Thank you, could you send more details?


Example:

/*****************************************************************************
*
* cast traits class
*
*****************************************************************************/

template <typename D, typename S>
struct my_cast_traits
{ static D do_static_cast(S s)
    { return static_cast<D>(s);
    }
    static D do_dynamic_cast(S s)
    { return dynamic_cast<D>(s);
    }
    static D do_const_cast(S s)
    { return const_cast<D>(s);
    }
    // we will never overload the reinterpret_cast!
};

/*****************************************************************************
*
* template functions for convenience
*
*****************************************************************************/

// wee need wrappers here
template <typename D, typename S>
inline D my_static_cast(S s)
{ return my_cast_traits<D,S>::do_static_cast(s);
}
template <typename D, typename S>
inline D my_dynamic_cast(S s)
{ return my_cast_traits<D,S>::do_dynamic_cast(s);
}
template <typename D, typename S>
inline D my_const_cast(S s)
{ return my_cast_traits<D,S>::do_const_cast(s);
}

/*****************************************************************************
*
* Example for specialization for casting boost::shared_ptr
*
*****************************************************************************/

template <typename D, typename S>
struct my_cast_traits<boost::shared_ptr<D>, boost::shared_ptr<S> >
{ static boost::shared_ptr<D> do_static_cast(boost::shared_ptr<S> s)
    { return boost::static_pointer_cast<D>(s);
    }
    static boost::shared_ptr<D> do_dynamic_cast(boost::shared_ptr<S> s)
    { return boost::dynamic_pointer_cast<D>(s);
    }
    static boost::shared_ptr<D> do_const_cast(boost::shared_ptr<S> s)
    { return boost::const_pointer_cast<D>(s);
    }
};

Now my_static_cast behaves exactly as static cast (see note below),
except that you can additionally write

   boost::shared_ptr<X> x;
   boost::shared_ptr<Y> y = my_static_cast<boost::shared_ptr<Y>>(x);

This static cast is normally not allowed. And this is an important
difference to C style pointers.

Practically I partially specialized the template function
my_static_cast. Syntactically only a helper class is partially specialized.

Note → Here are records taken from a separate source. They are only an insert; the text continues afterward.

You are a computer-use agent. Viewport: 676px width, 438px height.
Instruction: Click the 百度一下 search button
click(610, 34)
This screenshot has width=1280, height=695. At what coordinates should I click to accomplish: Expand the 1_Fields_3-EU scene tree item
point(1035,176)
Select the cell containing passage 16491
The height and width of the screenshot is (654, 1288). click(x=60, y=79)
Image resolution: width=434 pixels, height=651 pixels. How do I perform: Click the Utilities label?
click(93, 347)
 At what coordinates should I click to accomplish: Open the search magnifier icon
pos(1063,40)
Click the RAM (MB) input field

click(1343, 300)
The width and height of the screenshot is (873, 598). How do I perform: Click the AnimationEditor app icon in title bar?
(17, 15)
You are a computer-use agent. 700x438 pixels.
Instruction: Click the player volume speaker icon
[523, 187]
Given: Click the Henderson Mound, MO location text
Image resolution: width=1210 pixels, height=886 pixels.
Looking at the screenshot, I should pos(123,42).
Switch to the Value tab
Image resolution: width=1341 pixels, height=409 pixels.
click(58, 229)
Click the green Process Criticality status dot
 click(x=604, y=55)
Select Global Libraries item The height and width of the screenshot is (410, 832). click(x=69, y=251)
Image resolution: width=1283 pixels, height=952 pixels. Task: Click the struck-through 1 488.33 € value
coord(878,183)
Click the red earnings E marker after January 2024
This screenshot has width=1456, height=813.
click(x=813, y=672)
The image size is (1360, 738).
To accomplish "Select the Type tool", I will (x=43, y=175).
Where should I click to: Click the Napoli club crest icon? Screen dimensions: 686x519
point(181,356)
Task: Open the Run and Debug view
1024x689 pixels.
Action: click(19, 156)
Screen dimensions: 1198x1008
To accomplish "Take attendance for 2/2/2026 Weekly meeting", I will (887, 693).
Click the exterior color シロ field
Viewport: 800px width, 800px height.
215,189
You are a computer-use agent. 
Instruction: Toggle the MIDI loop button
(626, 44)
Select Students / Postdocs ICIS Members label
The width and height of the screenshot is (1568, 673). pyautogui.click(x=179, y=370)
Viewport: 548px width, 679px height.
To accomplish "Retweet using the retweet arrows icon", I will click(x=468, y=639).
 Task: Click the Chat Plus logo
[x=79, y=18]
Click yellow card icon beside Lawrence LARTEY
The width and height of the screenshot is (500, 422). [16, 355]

Note: since C++ knows nothing about side effect free functions they
cannot be evaluated at compile time even if their arguments are compile
time constants. This results in the difference that the above cast
replacement removes the compile time constant attribute from any
argument passed to it. The built-in static_cast function does not do this.
In my opinion this is a principal lack in the C++ language.